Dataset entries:
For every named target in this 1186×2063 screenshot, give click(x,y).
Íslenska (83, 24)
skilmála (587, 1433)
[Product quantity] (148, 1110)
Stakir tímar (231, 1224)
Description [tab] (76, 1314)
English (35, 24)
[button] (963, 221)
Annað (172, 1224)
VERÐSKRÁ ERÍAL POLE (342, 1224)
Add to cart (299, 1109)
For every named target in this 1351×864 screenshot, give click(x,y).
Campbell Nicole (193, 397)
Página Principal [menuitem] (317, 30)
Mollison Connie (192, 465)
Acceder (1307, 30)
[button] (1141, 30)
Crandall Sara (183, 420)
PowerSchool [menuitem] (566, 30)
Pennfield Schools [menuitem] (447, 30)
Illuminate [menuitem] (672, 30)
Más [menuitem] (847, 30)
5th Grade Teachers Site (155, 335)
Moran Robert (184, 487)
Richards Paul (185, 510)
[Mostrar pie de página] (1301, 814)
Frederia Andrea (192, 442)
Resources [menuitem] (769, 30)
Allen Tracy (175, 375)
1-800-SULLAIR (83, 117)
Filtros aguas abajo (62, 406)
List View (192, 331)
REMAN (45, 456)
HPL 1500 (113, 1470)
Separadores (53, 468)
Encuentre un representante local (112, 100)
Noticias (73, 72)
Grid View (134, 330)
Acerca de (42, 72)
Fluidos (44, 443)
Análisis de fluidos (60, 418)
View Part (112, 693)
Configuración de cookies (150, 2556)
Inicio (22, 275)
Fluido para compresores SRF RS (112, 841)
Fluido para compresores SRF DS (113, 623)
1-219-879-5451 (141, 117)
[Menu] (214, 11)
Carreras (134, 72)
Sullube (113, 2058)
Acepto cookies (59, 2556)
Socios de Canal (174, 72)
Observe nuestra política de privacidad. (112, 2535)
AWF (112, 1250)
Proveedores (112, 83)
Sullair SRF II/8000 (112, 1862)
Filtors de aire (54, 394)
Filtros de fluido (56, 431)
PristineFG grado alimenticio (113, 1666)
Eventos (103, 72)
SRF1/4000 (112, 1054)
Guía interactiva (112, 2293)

◆ TASK GOAL ◆
Please rewrite all the items above, changing each "menuitem" to "menu item" and leaving everything else as it is.

◆ WRITTEN RESPONSE ◆
For every named target in this 1186×2063 screenshot, give click(x,y).
Íslenska (83, 24)
skilmála (587, 1433)
[Product quantity] (148, 1110)
Stakir tímar (231, 1224)
Description [tab] (76, 1314)
English (35, 24)
[button] (963, 221)
Annað (172, 1224)
VERÐSKRÁ ERÍAL POLE (342, 1224)
Add to cart (299, 1109)
For every named target in this 1351×864 screenshot, give click(x,y).
Campbell Nicole (193, 397)
Página Principal [menu item] (317, 30)
Mollison Connie (192, 465)
Acceder (1307, 30)
[button] (1141, 30)
Crandall Sara (183, 420)
PowerSchool [menu item] (566, 30)
Pennfield Schools [menu item] (447, 30)
Illuminate [menu item] (672, 30)
Más [menu item] (847, 30)
5th Grade Teachers Site (155, 335)
Moran Robert (184, 487)
Richards Paul (185, 510)
[Mostrar pie de página] (1301, 814)
Frederia Andrea (192, 442)
Resources [menu item] (769, 30)
Allen Tracy (175, 375)
1-800-SULLAIR (83, 117)
Filtros aguas abajo (62, 406)
List View (192, 331)
REMAN (45, 456)
HPL 1500 (113, 1470)
Separadores (53, 468)
Encuentre un representante local (112, 100)
Noticias (73, 72)
Grid View (134, 330)
Acerca de (42, 72)
Fluidos (44, 443)
Análisis de fluidos (60, 418)
View Part (112, 693)
Configuración de cookies (150, 2556)
Inicio (22, 275)
Fluido para compresores SRF RS (112, 841)
Fluido para compresores SRF DS (113, 623)
1-219-879-5451 (141, 117)
[Menu] (214, 11)
Carreras (134, 72)
Sullube (113, 2058)
Acepto cookies (59, 2556)
Socios de Canal (174, 72)
Observe nuestra política de privacidad. (112, 2535)
AWF (112, 1250)
Proveedores (112, 83)
Sullair SRF II/8000 (112, 1862)
Filtors de aire (54, 394)
Filtros de fluido (56, 431)
PristineFG grado alimenticio (113, 1666)
Eventos (103, 72)
SRF1/4000 (112, 1054)
Guía interactiva (112, 2293)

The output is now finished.